Second off, this is not a convenient place to live for you and that commute is going to jeopardize your relationship. For a few months while I waited for a lease to end I had a commute that long and it was horrendous. I fought with my boyfriend all the time, was tired, had no free time, and it made me despise my job. 1.5 hours means 3 hours a day, 15 hours a week you have to spend commuting.

Third off, you haven't even encountered the substantial part of the cost and he's already trying to shove all the costs on you. It sounds like he's been pressuring you to buy a house with him so he can use you financially. He has no savings, so he's using yours. You said yourself his living expenses would decrease from this, and he'd get to move closer to work. Meanwhile, he hasn't contributed a single penny and is putting you in a highly awkward position to plead with him for money.

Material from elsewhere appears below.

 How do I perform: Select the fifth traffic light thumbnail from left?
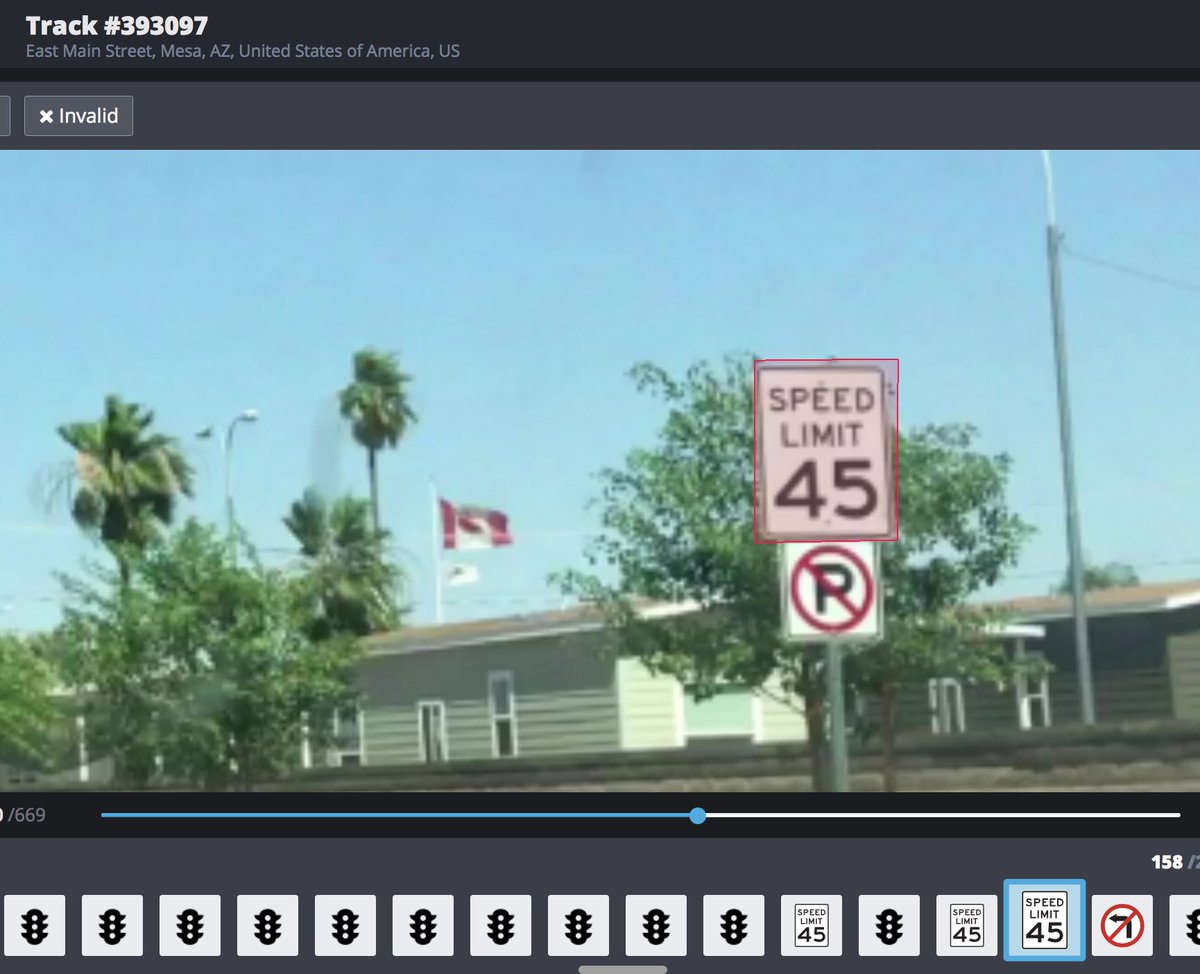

I think this is a HUGE mistake to buy a house with this man. He sounds irresponsible and like he's using you to solve his financial problems. Not your whole relationship necessarily, but this whole "if you loved me you'd spend all your savings on me" thing is not ok. Keep your savings, don't waste them. I guarantee you if you buy a house with him you are going to wind up in a messy legal battle to try to get your fair share back when you break up over money.

If everything else is fine and you want to try living with him, that's fine, but get a lease. Don't buy something with him. He has not shown that he can responsibly handle it.